**HOW TO COMPLETE THIS TASK:**
Write out the data exactly, keeping every line.

**MATERIAL SUPPLIED:**
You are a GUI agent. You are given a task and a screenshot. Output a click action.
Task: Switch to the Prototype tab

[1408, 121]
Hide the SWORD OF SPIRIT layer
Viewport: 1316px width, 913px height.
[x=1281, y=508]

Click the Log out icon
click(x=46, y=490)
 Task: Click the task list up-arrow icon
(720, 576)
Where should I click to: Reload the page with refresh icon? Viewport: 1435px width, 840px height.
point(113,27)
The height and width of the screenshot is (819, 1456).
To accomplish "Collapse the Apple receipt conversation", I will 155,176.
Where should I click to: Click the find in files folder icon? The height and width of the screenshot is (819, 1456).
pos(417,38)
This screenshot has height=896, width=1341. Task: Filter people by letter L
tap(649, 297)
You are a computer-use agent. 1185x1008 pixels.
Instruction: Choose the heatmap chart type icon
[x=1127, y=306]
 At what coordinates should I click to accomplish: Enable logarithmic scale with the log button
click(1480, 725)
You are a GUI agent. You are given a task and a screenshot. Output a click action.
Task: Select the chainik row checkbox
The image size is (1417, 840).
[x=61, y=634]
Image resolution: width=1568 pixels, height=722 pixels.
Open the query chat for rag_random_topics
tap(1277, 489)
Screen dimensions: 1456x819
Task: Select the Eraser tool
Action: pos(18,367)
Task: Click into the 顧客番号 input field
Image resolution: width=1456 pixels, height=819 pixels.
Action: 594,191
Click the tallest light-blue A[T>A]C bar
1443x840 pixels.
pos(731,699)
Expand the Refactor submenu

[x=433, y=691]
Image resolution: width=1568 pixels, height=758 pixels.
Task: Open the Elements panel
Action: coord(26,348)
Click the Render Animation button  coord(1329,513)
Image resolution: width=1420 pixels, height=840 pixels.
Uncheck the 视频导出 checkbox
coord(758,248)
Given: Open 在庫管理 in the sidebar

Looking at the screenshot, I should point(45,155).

**EXERCISE RESULT:**
You are a GUI agent. You are given a task and a screenshot. Output a click action.
Task: Switch to the Prototype tab

[1408, 121]
Hide the SWORD OF SPIRIT layer
Viewport: 1316px width, 913px height.
[x=1281, y=508]

Click the Log out icon
click(x=46, y=490)
 Task: Click the task list up-arrow icon
(720, 576)
Where should I click to: Reload the page with refresh icon? Viewport: 1435px width, 840px height.
point(113,27)
The height and width of the screenshot is (819, 1456).
To accomplish "Collapse the Apple receipt conversation", I will 155,176.
Where should I click to: Click the find in files folder icon? The height and width of the screenshot is (819, 1456).
pos(417,38)
This screenshot has height=896, width=1341. Task: Filter people by letter L
tap(649, 297)
You are a computer-use agent. 1185x1008 pixels.
Instruction: Choose the heatmap chart type icon
[x=1127, y=306]
 At what coordinates should I click to accomplish: Enable logarithmic scale with the log button
click(1480, 725)
You are a GUI agent. You are given a task and a screenshot. Output a click action.
Task: Select the chainik row checkbox
The image size is (1417, 840).
[x=61, y=634]
Image resolution: width=1568 pixels, height=722 pixels.
Open the query chat for rag_random_topics
tap(1277, 489)
Screen dimensions: 1456x819
Task: Select the Eraser tool
Action: pos(18,367)
Task: Click into the 顧客番号 input field
Image resolution: width=1456 pixels, height=819 pixels.
Action: 594,191
Click the tallest light-blue A[T>A]C bar
1443x840 pixels.
pos(731,699)
Expand the Refactor submenu

[x=433, y=691]
Image resolution: width=1568 pixels, height=758 pixels.
Task: Open the Elements panel
Action: coord(26,348)
Click the Render Animation button  coord(1329,513)
Image resolution: width=1420 pixels, height=840 pixels.
Uncheck the 视频导出 checkbox
coord(758,248)
Given: Open 在庫管理 in the sidebar

Looking at the screenshot, I should point(45,155).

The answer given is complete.